何もしていない、ただ空を見上げて母を呼んだだけだというのに、息をするのも辛くなるほどの痛みが優夜の身体を駆け抜けた。
その後、彼の瞳は月から逸れ、地を見下ろす。その時にぽたりと、彼の目から雫が落ちるのだが……その雫の色は、黒い。
「……え……?」
涙が黒い。拭い去った後に理由を考えようとしたのだが、突然酷い目眩が優夜に襲いかかった。
頭の中をぐるぐるとかき混ぜられるその感覚は、まるであの時……買い物で神夜に出会い、逃げた後に襲いかかってきた目眩の感覚そのものだった。
頭の中では母・優奈のことを愛していたはずなのに、気がつけば彼の心は父・神夜への憎しみで埋め尽くされていた。
憎い。憎い。あの男が憎い。
文月神夜という男が憎い。殺してやりたい。
あの男の存在すら、許してはならない。
あの男は、僕と母さんを愛さない非道な男なのだ。
まるで別の自分が代弁するように頭の中で叫ぶ。自分が考えている言葉ではないのに、何故か、誰かがスラスラと喋っている。そんな気がしてならない。
「や……やめろ……。僕は……僕は……!!」
違うと、叫びたかった。
違うと、否定したかった。
違うと、考えを変えたかった。
けれど彼にそれは、出来なかった。
既に文月優夜という男の心の中には、ガルムレイでは闇の種族の王と称される者が住み着いていたから。
否定を否定して、優夜の心の中を憎しみだけにしようと画策する者―――名を、ベーゼ・シュルト。アルムとイズミとの因縁を持つ者が、優夜を操作していた。
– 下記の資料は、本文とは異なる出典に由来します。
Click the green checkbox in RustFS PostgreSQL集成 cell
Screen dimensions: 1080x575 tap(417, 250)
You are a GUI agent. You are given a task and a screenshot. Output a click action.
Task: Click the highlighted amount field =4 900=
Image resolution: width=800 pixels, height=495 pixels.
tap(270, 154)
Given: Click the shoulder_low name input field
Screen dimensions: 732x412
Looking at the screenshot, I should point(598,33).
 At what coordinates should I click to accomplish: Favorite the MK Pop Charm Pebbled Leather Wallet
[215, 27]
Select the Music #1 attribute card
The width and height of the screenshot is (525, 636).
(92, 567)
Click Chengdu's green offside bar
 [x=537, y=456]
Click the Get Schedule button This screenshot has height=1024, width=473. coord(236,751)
『違うというのなら、僕を受け入れることはない。キミは、父親を殺したくて仕方がないはずだ』
「そ、れは……」
『契約の時に、キミは強く願っていただろう?』
「…………」
ベーゼとの契約。
優夜はあの日、目眩で倒れた僅かな期間にベーゼに魅入られ、身体に住み着かれた。神夜に対する強い憎しみの念が彼を引き寄せたのだろう、契約はすぐに履行された。
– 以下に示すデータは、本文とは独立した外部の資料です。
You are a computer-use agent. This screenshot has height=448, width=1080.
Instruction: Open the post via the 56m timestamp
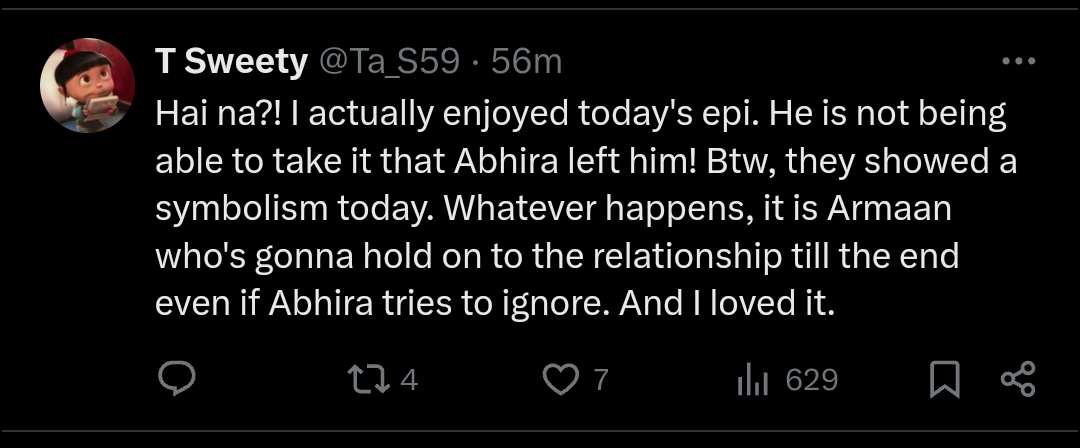click(527, 62)
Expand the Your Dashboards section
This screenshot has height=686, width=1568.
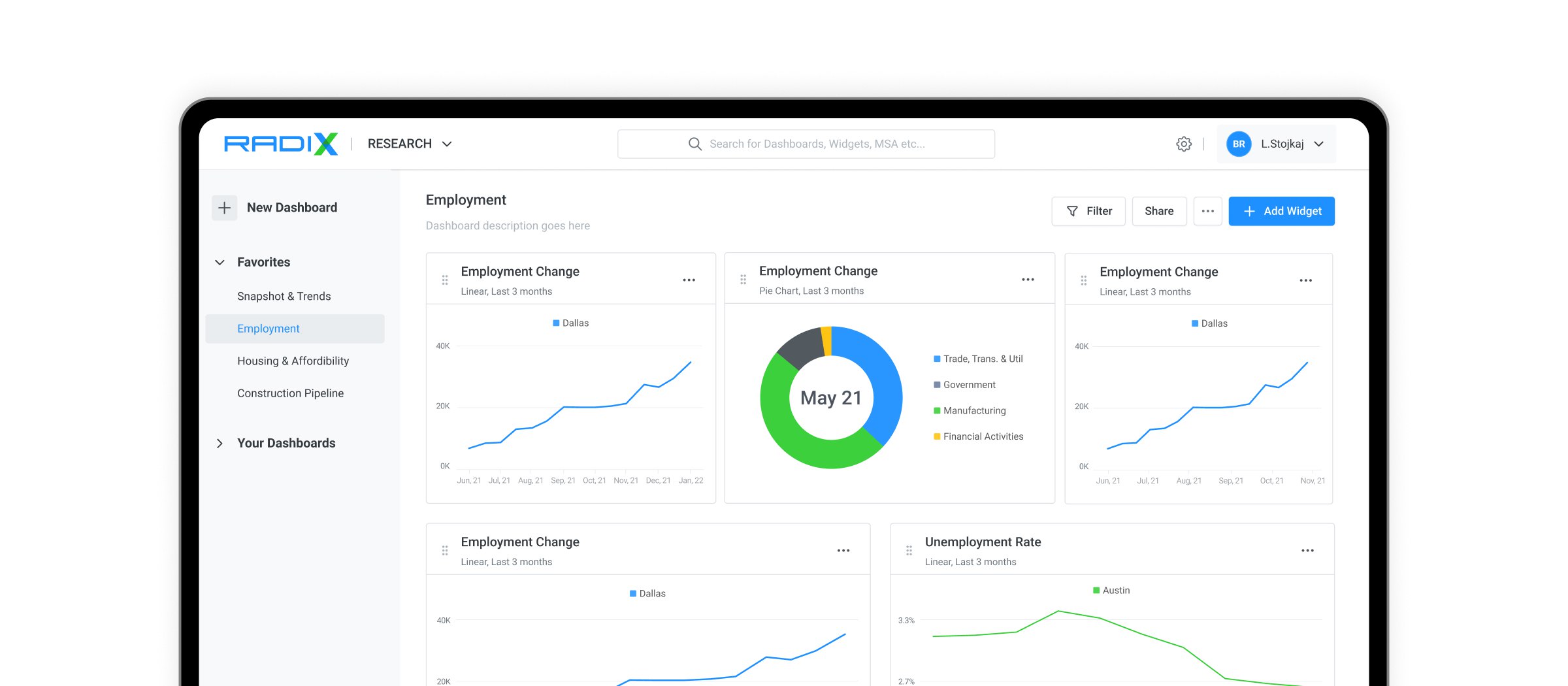tap(220, 443)
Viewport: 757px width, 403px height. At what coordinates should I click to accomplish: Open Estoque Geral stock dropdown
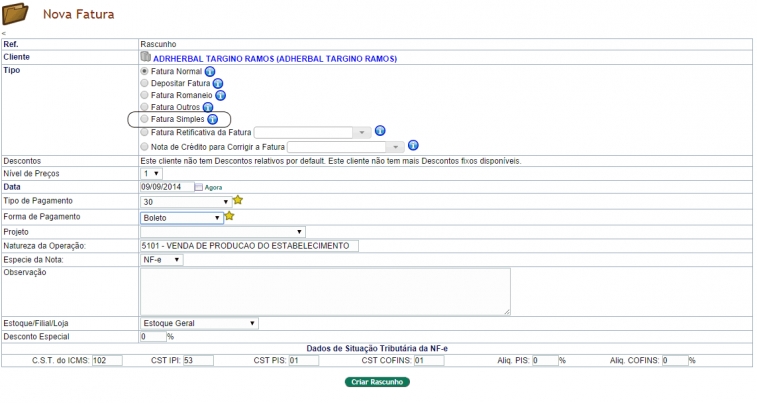coord(199,323)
しかし、ベーゼは思念体の存在。魔力の補給が九重市では出来ない上に、異界の人種への接触故に魔力が不足してしまい、強制的にガルムレイへと連れてくることになったという。
せめてアルムだけはどうにかしたかったとベーゼは言う。だが、魔力不足で思念体を維持できなくなればそこで終わりだからと、今回は無理をしない方向で決めたようだ。
『僕の復讐を果たすためには、キミという存在が不可欠。彼らへの復讐を済ませたら必ず、キミの憎悪の昇華をお手伝いしてあげよう』
「…………」
『ああ、でも。僕はまだまだ本調子じゃないから、キミのほうが先になるかもしれないね? ……僕を見張る者はアルムとイズミだけじゃないから、動きづらいし』
「……それは、どういう……」
どういう意味だと聞こうとした矢先、強い風が通り抜ける。
言葉を遮られ、身体をよろめかせた優夜はバランスを崩して倒れそうになったが、誰かがそれを支えてくれた。
優夜は思わず顔を見上げ、支えてくれた相手の夕日のような瞳に見入ってしまう。
海のような青い髪と朱と金が入り交ざった不思議な瞳を持ったその相手は、優夜の瞳をじっくりと眺めた後に体勢をゆっくりと立て直させる。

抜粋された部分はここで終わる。